Mr Dunne had been adjudicated a bankrupt by the High Court on 29 July 2013. In March of that year Mr Dunne had filed for bankruptcy in the US. He attempted to overturn the bankruptcy adjudication in Ireland in the High Court. However, he was unsuccessful in that application and ultimately appealed to the Supreme Court.
The principal ground of appeal related to a challenge on the jurisdiction of the High Court to make bankruptcy adjudication in Ireland in circumstances where he had already been adjudicated a bankrupt in the US. He argued that this amounted to ‘dual bankruptcy’ which was contrary to the jurisprudence in international insolvency and that the Irish legislation did not permit it.
The Supreme Court was unanimous in its decision and found against Mr Dunne’s appeal. The Court noted that there was no Irish case law on dual bankruptcy but, having regard to the UK authorities on the issue, was satisfied that there was nothing in the Irish personal insolvency legislation which precluded the High Court from making an order adjudicating Mr Dunne a bankrupt. The Court also noted that it was not the role of the Supreme Court to make any determination regarding the conduct of the bankruptcy although it did acknowledge that dual bankruptcies could, in practice, give rise to some procedural issues in the administration of the insolvent estate.
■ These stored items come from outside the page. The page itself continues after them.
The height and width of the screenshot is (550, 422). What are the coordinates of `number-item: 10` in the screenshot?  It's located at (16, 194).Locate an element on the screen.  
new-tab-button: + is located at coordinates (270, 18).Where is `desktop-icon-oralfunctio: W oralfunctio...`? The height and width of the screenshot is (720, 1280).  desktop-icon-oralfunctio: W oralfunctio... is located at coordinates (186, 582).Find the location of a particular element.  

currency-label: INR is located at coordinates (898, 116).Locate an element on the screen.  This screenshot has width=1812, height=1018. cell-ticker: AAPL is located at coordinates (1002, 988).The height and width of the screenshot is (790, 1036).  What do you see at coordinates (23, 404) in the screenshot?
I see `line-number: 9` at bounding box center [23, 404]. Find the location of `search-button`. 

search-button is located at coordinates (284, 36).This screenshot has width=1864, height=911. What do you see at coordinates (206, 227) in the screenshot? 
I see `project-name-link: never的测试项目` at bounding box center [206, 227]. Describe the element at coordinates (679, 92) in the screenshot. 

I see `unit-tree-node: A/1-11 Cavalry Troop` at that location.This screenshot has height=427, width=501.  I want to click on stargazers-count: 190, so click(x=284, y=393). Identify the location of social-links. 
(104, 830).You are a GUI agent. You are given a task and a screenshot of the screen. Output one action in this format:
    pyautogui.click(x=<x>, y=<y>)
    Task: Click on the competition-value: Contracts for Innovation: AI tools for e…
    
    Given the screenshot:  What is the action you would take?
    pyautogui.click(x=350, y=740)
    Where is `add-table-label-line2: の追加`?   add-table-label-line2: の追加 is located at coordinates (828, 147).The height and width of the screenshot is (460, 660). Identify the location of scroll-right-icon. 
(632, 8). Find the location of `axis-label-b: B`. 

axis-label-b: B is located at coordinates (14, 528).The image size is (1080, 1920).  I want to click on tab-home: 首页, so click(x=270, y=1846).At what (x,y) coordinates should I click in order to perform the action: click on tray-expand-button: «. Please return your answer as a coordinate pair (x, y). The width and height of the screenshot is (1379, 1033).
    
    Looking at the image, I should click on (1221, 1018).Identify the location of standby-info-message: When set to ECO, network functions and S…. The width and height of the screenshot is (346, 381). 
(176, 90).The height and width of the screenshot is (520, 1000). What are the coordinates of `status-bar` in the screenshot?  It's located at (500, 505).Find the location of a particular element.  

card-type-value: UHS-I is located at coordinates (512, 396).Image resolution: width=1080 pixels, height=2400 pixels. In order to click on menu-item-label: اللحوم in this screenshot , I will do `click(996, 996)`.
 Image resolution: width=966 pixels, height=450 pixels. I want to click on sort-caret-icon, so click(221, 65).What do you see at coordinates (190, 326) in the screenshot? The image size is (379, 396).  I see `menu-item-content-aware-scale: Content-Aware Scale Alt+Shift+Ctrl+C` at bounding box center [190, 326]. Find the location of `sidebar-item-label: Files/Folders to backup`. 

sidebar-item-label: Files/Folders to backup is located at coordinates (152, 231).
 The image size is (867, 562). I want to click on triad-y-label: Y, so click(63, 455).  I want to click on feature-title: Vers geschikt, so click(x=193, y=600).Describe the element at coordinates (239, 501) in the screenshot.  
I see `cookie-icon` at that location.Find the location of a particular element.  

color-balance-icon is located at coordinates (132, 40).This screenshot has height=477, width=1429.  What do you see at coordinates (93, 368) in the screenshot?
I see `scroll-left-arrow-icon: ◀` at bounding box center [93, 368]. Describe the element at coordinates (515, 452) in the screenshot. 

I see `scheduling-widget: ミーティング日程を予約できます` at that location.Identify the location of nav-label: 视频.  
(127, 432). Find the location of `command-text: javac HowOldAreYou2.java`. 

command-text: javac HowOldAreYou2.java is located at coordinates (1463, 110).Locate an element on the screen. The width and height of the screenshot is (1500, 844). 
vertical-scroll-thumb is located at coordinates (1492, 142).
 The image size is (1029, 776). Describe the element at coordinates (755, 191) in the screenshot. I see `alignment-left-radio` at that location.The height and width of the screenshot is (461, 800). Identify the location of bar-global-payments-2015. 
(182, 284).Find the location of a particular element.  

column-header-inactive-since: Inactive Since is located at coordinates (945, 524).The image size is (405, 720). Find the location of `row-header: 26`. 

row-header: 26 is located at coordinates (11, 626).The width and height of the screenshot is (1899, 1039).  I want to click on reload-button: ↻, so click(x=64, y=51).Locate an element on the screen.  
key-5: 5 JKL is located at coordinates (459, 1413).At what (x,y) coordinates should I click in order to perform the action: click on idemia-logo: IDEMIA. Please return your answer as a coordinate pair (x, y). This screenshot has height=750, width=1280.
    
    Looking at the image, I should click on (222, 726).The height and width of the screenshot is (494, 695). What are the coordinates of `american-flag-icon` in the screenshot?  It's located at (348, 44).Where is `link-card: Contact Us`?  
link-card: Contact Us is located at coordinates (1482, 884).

This decision of the Supreme Court is significant in that it has confirmed that it is possible for a debtor to be adjudicated a bankrupt in this jurisdiction despite having previously been adjudicated a bankrupt in another jurisdiction. This may have some consequence for debtors seeking to avail of the perceived more lenient bankruptcy regimes in other jurisdictions such as the US. However it should be noted that this decision is limited to jurisdictions that are not subject to the European Insolvency Regulation which governs multi-jurisdictional insolvencies amongst participating States and will not apply, for example, to Irish debtors that have been adjudicated bankrupt in the UK.